The article presents and discusses thirteen previously unpublished letters from the British novelist and poet Rose Macaulay to the Irish poet and novelist Katharine Tynan, who in 1913 initiated a correspondence and friendship when she wrote to congratulate Rose on winning with The Lee Shore in a prestigious and valuable Novel Competition which she too had entered. Katharine continued to express admiration for Rose’s writing, especially her novels, not only in her letters to Rose (not preserved), but also in memoirs and articles. Rose in turn praised Katharine’s work, especially her poetry, emphasising particularly the comfort it gave her and others in wartime. She herself had lost several friends, including Rupert Brooke, and was anxious about her brother, who was serving in the army. Katharine’s two sons were in the army too. Rose took an interest in Katharine’s daughter, Pamela Hinkson, who was showing early promise as a writer. In 1925 Katharine sent Rose a novel, The Victors, by Peter Deane. When Rose replied, she did not realise that Peter Deane was a pseudonym used by Pamela, let alone that the sad story was closely based on the postwar experiences of Katharine’s elder son.

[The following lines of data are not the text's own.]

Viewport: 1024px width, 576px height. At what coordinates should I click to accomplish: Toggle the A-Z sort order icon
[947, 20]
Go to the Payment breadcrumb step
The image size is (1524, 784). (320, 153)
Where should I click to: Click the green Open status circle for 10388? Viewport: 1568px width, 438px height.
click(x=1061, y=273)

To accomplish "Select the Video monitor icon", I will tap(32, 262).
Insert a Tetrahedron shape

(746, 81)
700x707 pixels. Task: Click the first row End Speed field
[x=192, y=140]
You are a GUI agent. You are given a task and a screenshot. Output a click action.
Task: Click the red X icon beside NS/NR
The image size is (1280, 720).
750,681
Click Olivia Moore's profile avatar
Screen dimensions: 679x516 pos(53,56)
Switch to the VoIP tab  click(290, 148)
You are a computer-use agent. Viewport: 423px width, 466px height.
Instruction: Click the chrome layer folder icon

The book contains eleven essays, with an introduction and index. Six of the essays focus chiefly on four pivotal members of the influential “Bloomsbury Group” – the artists Roger Fry and Vanessa Bell, the art critic Clive Bell, and the writer Virginia Woolf. Significant new light is shed on them, partly through the presentation of previously unpublished pictures, photographs, and texts, partly through the fresh examination of relevant manuscripts and images. At the same time the life and work of Fry’s wife, the artist Helen Coombe, and her feminist friend the suffragette-supporting inspector of prisons Mary Louisa Gordon, who were never “Bloomsberries”, receive close attention. The five non-Bloomsbury essays too are based on primary source-materials, including previously unpublished texts and images. The first presents thirteen letters from the British writer Rose Macaulay to the Irish poet and novelist Katharine Tynan. It is followed by two essays about the prodigious teenage talents and achievements of Dorothy L. Sayers, destined for fame as a detective novelist and religious writer. The penultimate piece is about the exotic origin and eventful life of Richard Williams Reynolds, who taught J. R. R. Tolkien at school; and the last illuminates the artist Tristram Hillier and especially the personally and professionally important first visit he made to Portugal in 1947. The collection combines homogeneity and variety, and this combination contributes to a rich and balanced picture of the cultural scene in the first half of the twentieth century.